> WHAT YOU WILL DO:
Where the line with "Given: Click the Master Bedroom label" appears below, start writing out lines exactly, and finish with the line with "Click the STANDARD Premium Plan title", which is included; write out nothing else.

> SUPPLIED MATERIAL:

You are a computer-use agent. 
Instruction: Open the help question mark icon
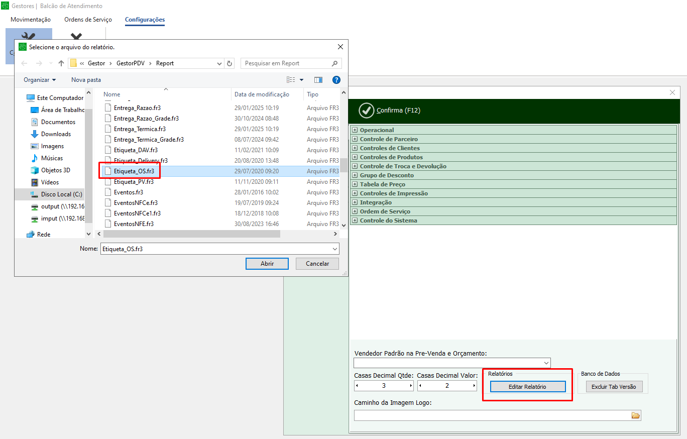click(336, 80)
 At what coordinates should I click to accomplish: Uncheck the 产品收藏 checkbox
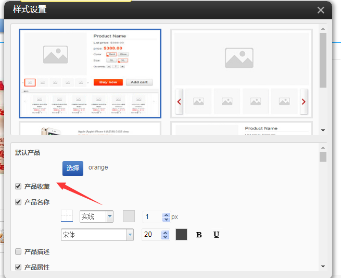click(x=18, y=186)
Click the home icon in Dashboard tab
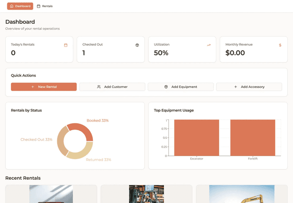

---

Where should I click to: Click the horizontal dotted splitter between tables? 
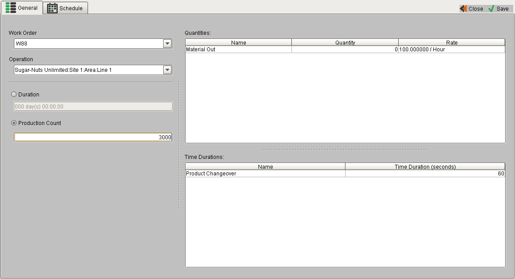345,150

--

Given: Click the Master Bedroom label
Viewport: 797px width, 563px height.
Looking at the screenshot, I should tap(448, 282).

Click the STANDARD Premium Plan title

> SOLUTION TO THE EXERCISE:
Given: Click the Master Bedroom label
Viewport: 797px width, 563px height.
Looking at the screenshot, I should tap(448, 282).

Click the STANDARD Premium Plan title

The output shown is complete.